I was asking OP (fred123). Because if he has a pension, odds are it has coordination of benefits with CPP, which considerably changes the math on when to take CPP.


----------



## fred123 (May 8, 2010)

I ran financial scenarios to determine when to initiate CPP and RRIFs last year and I am preparing to update / run these projections again. I want to use the updated/proposed CPP projections.
We have RRSPs (as well as non-registered assets) but no pension (other than OAS, CPP).

One of the factors in the ‘when to take CPP decision’ is GIS. We (spouse and I) qualify for $390 / mo. (combined) GIS. If I take CPP, we lose that $390/mo. My CPP amount would be $985 /mo. 

Another decision is when to initiate our RRIFs. I ran scenarios comparing taking an RRIF at age 65 vs. RRIF at 71. The estate crossover was age 80; <80 the estate with RRIF 65 was higher, >80 the estate with RRIF 71 was higher. However, the difference in estate values between RRIF 65 and RRIF 71 was never more than +- 1.5% up to age 93. So it was pretty much a wash (RRIF 65 vs. RRIF 71).


----------



## OhGreatGuru (May 24, 2009)

fred123 said:


> One of the factors in the ‘when to take CPP decision’ is GIS. We (spouse and I) qualify for $390 / mo. (combined) GIS. If I take CPP, we lose that $390/mo. My CPP amount would be $985 /mo.
> 
> .


You point out an interesting anomaly in the GIS rules that you can make yourself eligible by deliberately refusing to take your pension or RRIF withdrawals until age 71. You must be an oddity, because most people qualifying for GIS would need the cash flow of any pension money they can get.

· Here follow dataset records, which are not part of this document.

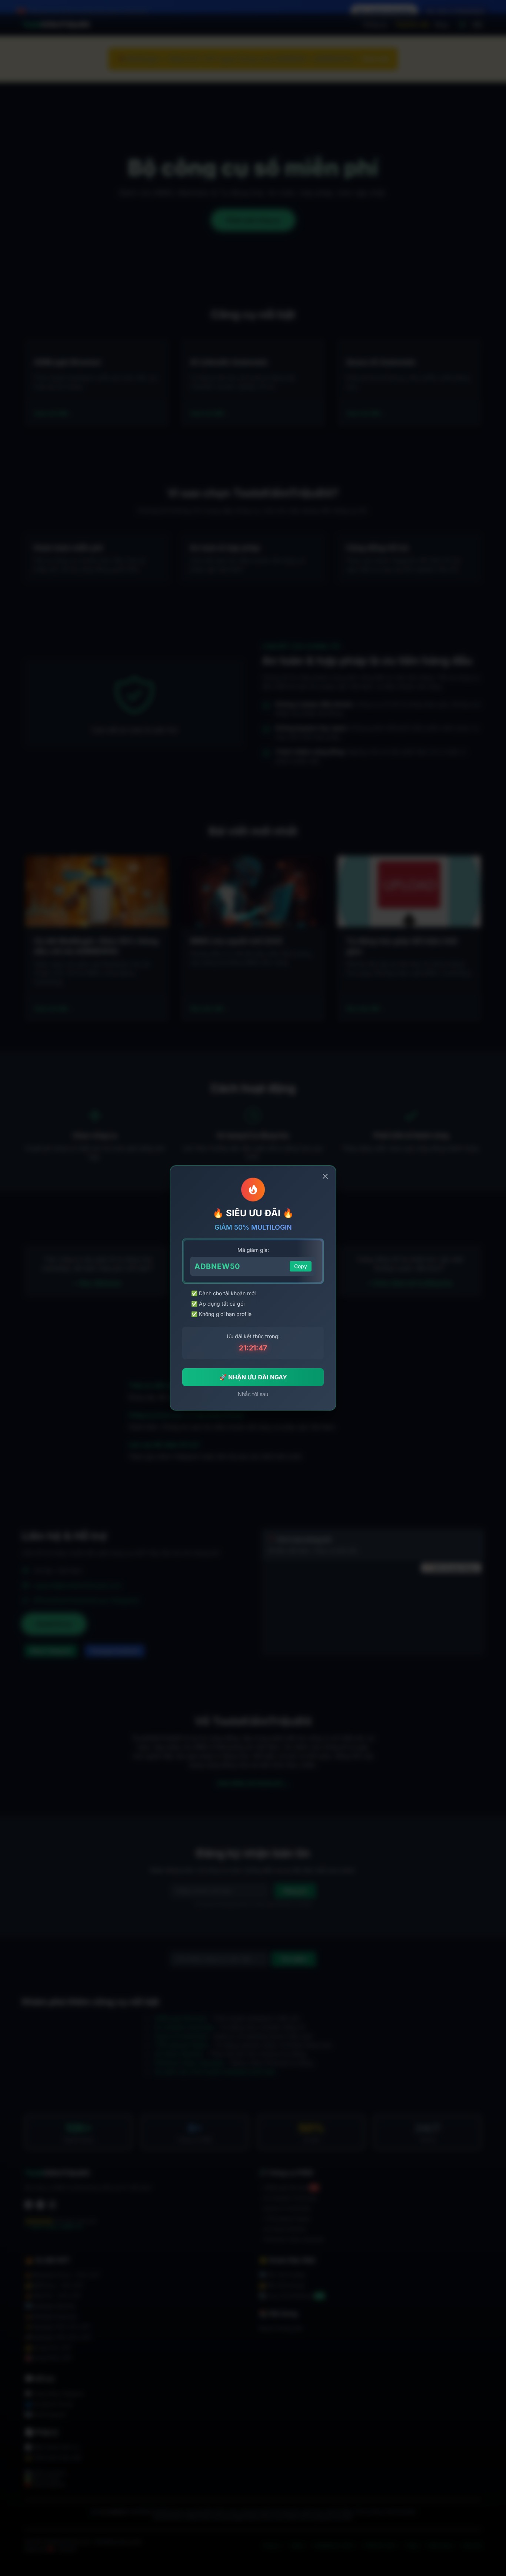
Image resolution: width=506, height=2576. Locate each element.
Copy (300, 1266)
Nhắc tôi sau (253, 1394)
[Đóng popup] (325, 1176)
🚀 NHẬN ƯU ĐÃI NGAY (253, 1377)
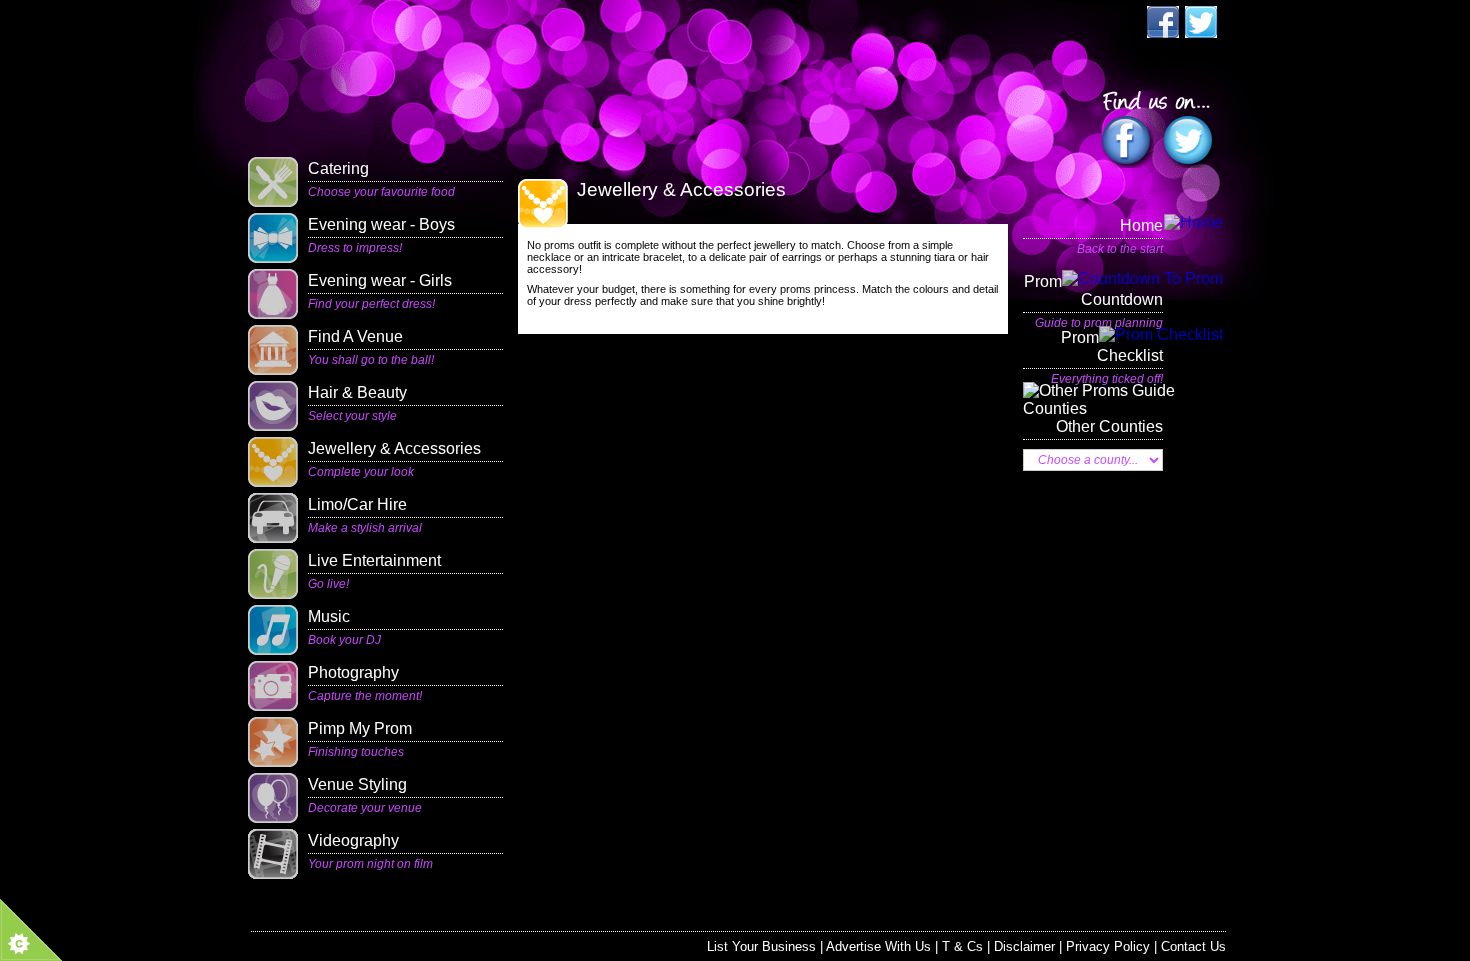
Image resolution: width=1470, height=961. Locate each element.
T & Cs (962, 946)
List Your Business (761, 946)
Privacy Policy (1108, 946)
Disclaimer (1024, 946)
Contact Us (1193, 946)
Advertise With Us (878, 946)
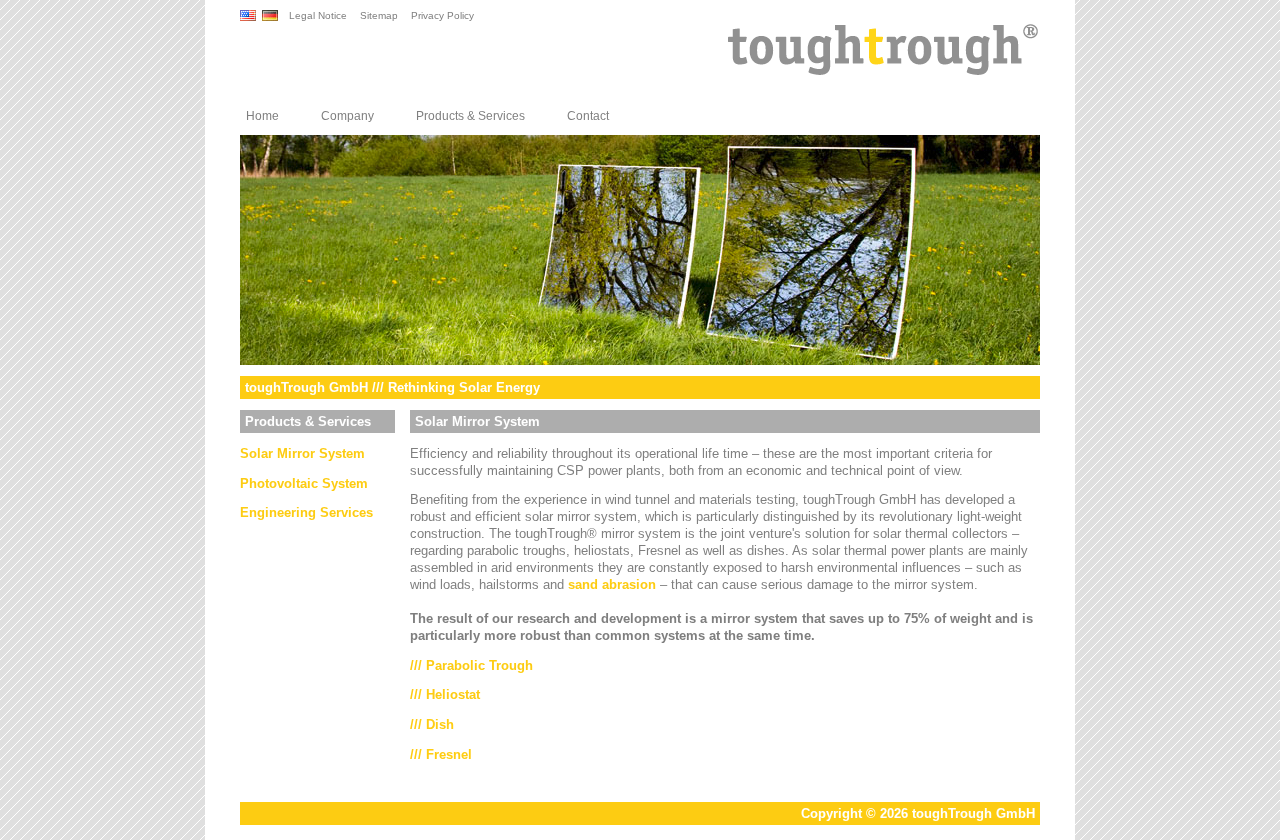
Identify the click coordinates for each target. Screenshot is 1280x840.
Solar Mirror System (302, 453)
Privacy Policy (442, 15)
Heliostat (453, 694)
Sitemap (379, 15)
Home (262, 116)
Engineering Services (306, 512)
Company (347, 116)
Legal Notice (318, 15)
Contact (588, 116)
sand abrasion (612, 584)
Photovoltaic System (304, 483)
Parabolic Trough (479, 665)
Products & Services (470, 116)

I also don't see how you are money ahead by turning down $595/month in income for 5 years ($985-$390). What do you plan to live on for the next 5 years while you deliberately keep yourself below the poverty line? Something doesn't add up.


----------



## steve41 (Apr 18, 2009)

Here are two runs, one invoking CPP at 65 and the other opting for CPP at 70.
(In order to make GIS even remotely show its head, I had to reduce our 65 year old's RRSP to $60,000. )

The result.... taking CPP at 65 solves the 'die-broke at 95' projection at $20,729... taking CPP at 70 solves at $20,562. $167 after tax per year advantage for taking CPP at 65.... 

Hey, every little $167 helps.

CPP at 65
CPP at 70


----------



## fred123 (May 8, 2010)

(Re-send)

Here is a simplified CPP 65/70 (actually 65/69) scenario more representative of my situation.

RRSP $500K
Non Reg $200K
RoR 5%

I didn’t run the die broke scenarios. If I can’t take it with me, I’m not going.

With the current CPP rules, estate crossover occurs at age 82; with the proposed rules, age 78.

http://dl.dropbox.com/u/2116412/CPP65_CPP70.xls


----------